ISTANBUL (Turquie) – L’Assemblée générale d’INTERPOL a adopté une résolution visant à remédier aux difficultés auxquelles se heurtent les professionnels de l’application de la loi qui enquêtent sur des affaires d’abus et d’exploitation pédosexuels en ligne.
À travers cette résolution, les pays membres ont exprimé leur préoccupation face à l’utilisation accrue du chiffrement de bout en bout pour dissimuler des actes de pédocriminalité en ligne tels que le pédopiégeage, la diffusion en direct d’abus sexuels et la diffusion de contenus à caractère pédosexuel.
Le chiffrement de bout en bout est un dispositif de protection de la vie privée grâce auquel les images, les vidéos, les textes écrits et les communications en direct ne sont visibles que par l’expéditeur et le destinataire. Son utilisation empêche les fournisseurs de services de détecter les abus pédosexuels et d’obtempérer aux demandes adressées par les autorités chargées de l’application de la loi en vue d’enquêter sur des affaires, d’arrêter des auteurs d’infractions et de soustraire des enfants au danger.
Dans cette optique, la résolution GA-2021-89-RES-09 appelle les pays membres à inciter les fournisseurs de services qui proposent le chiffrement de bout en bout à prendre leurs responsabilités en concevant des produits et des services intrinsèquement sûrs pour les enfants, et à répondre aux demandes des autorités chargées de l’application de la loi qui veulent obtenir les informations pertinentes.
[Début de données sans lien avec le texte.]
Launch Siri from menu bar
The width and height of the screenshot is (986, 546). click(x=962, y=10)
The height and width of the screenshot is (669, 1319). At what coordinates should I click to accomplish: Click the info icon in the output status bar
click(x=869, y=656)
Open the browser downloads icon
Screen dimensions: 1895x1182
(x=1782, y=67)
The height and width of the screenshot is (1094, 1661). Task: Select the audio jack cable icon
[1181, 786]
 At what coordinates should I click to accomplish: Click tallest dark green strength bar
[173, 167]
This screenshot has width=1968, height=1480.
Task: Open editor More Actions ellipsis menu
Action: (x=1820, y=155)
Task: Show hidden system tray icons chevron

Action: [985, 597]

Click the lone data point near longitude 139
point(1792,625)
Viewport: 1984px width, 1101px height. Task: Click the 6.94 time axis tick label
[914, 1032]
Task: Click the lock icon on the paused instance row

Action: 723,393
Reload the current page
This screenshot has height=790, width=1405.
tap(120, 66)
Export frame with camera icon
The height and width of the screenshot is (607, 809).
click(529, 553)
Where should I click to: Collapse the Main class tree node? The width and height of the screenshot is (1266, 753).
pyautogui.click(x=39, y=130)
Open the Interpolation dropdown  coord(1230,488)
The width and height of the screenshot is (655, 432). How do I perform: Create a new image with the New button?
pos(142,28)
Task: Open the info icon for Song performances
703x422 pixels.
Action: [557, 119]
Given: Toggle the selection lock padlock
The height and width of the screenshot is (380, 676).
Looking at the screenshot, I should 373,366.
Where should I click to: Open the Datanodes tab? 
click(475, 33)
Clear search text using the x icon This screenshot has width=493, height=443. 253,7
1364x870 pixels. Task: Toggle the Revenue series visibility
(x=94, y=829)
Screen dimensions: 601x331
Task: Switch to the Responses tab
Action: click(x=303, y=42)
Elle demande également la mise en place d’une législation et de politiques générales qui permettent aux services chargés de l’application de la loi de prévenir et de combattre les abus pédosexuels en ligne sur ces plateformes.
La République de Corée et l’unité d’INTERPOL chargée de lutter contre la pédocriminalité sont à l’initiative de la résolution, qui a été approuvée à une très large majorité des délégués et élaborée par un groupe de travail multinational sous l’égide du Groupe spécialisé d’INTERPOL sur la criminalité contre l’enfance.
Yong Hwan Lim, le Directeur général des Affaires étrangères de la Police nationale coréenne, a déclaré : « L’année dernière, la Police nationale coréenne a mené une enquête de grande ampleur sur un réseau de sextorsion opérant à partir d’une plateforme qui offrait le chiffrement de bout en bout. Cette résolution qui vient d’être adoptée n’est qu’un moyen de montrer que la lutte que nous menons contre l’exploitation pédosexuelle en ligne ne s’arrête pas quand une affaire est résolue. L’expérience acquise grâce à cette enquête nous a conduits à faire appel à la communauté policière internationale – via INTERPOL – afin de rendre l’espace numérique plus sûr pour les enfants. »
À la suite de l’adoption de la résolution, le Secrétaire Général d’INTERPOL Jürgen Stock a déclaré : « Cette problématique est souvent présentée comme un ‘jeu à somme nulle’, où il s’agit de choisir entre protection de la vie privée et protection de l’enfance, or les deux peuvent être protégés. En intégrant la sécurité dès la conception, les fournisseurs de services peuvent satisfaire aux obligations de protection de la vie privée tout en faisant en sorte que les nouvelles technologies ne s’imposent pas au détriment de la sécurité des enfants. »
Cette résolution s’inscrit dans le prolongement de l’engagement de longue date d’INTERPOL dans la lutte contre les infractions dont sont victimes les enfants et vient s’ajouter aux résolutions précédentes liées à ce domaine de criminalité :
- Résolution AG-2014-RES-02 sur l’amélioration des notifications et de l’échange d’informations au niveau international concernant les délinquants pédosexuels itinérants grâce à l’utilisation des notices vertes INTERPOL (2014) ;
- Résolution AG-2011-RES-08 visant à promouvoir au niveau national une gestion des contenus à caractère pédosexuel centrée sur les victimes (2011) ;
- Résolution AG-2011-RES-05 sur la lutte contre l’exploitation sexuelle des enfants sur Internet par une stratégie de collaboration mondiale en matière législative (2011) ;
- Résolution AG-2009-RES-05 sur la lutte contre l’exploitation sexuelle des enfants sur Internet en utilisant toutes les solutions techniques disponibles, y compris le blocage d’accès (2009) ;
- Résolution AG-2005-RES-09 sur la lutte contre les sites Web qui vendent de la pédopornographie et contre le trafic d’enfants par Internet (2005) ;
- Résolution AGN/65/RES/9 sur la production, la diffusion et la détention de contenus à caractère pédosexuel (1996) ;
- Résolution AGN/65/RES/10 sur l’amélioration de la coopération policière internationale en matière de lutte contre les infractions dont sont victimes les enfants (1996).